#### Assignment:
Look through the records, and wherever the string "Task" turns up, copy out that line.

[Opening Supplied material section]

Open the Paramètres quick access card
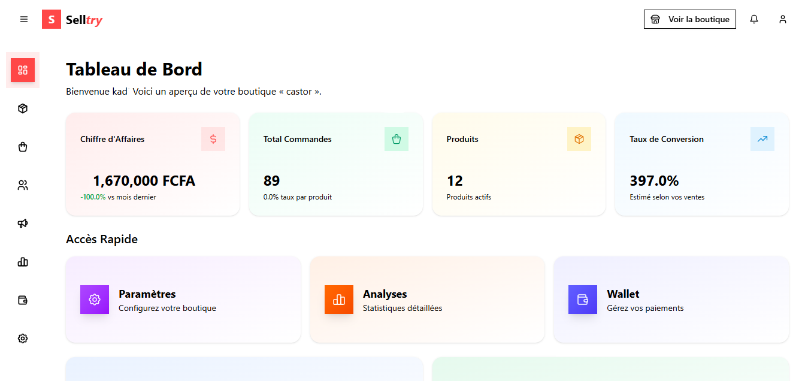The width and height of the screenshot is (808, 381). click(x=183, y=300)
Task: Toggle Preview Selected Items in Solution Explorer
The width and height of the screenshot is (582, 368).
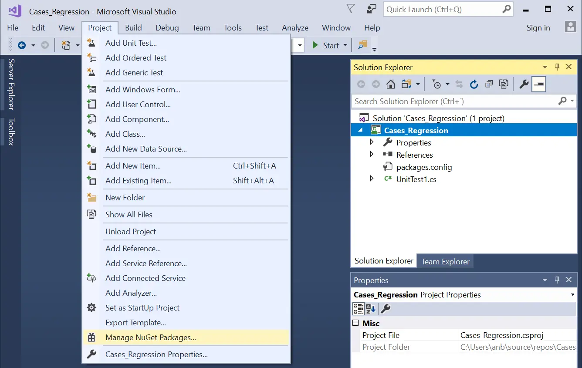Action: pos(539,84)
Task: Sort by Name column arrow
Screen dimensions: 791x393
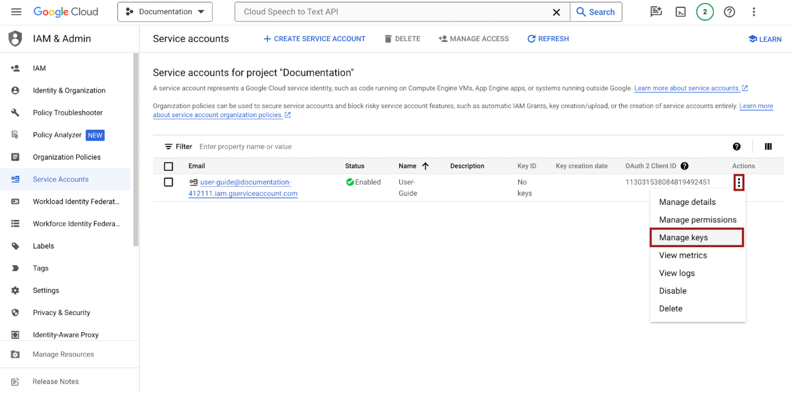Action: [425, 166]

[Closing Supplied material section]
[Opening Supplied material section]

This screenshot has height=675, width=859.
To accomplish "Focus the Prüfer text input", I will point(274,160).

[Closing Supplied material section]
[Opening Supplied material section]

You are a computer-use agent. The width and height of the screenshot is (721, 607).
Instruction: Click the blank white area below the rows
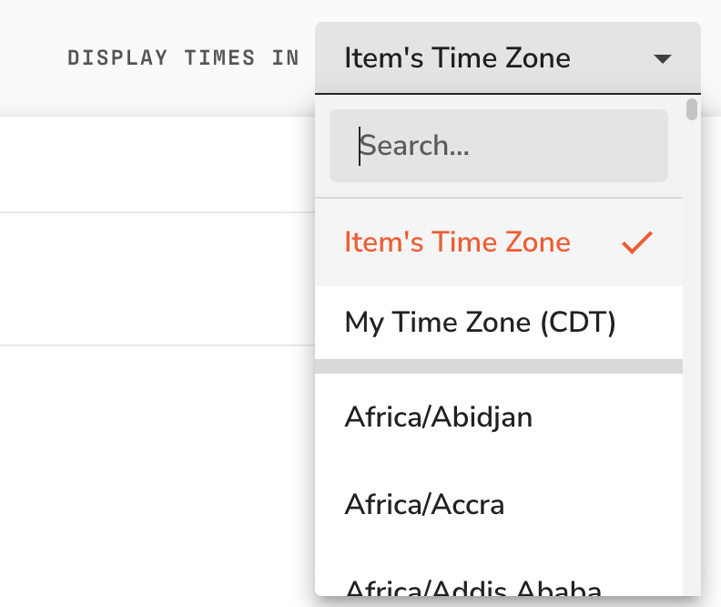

[Closing Supplied material section]

#### Output:
Task: Toggle Preview Selected Items in Solution Explorer
Task: Sort by Name column arrow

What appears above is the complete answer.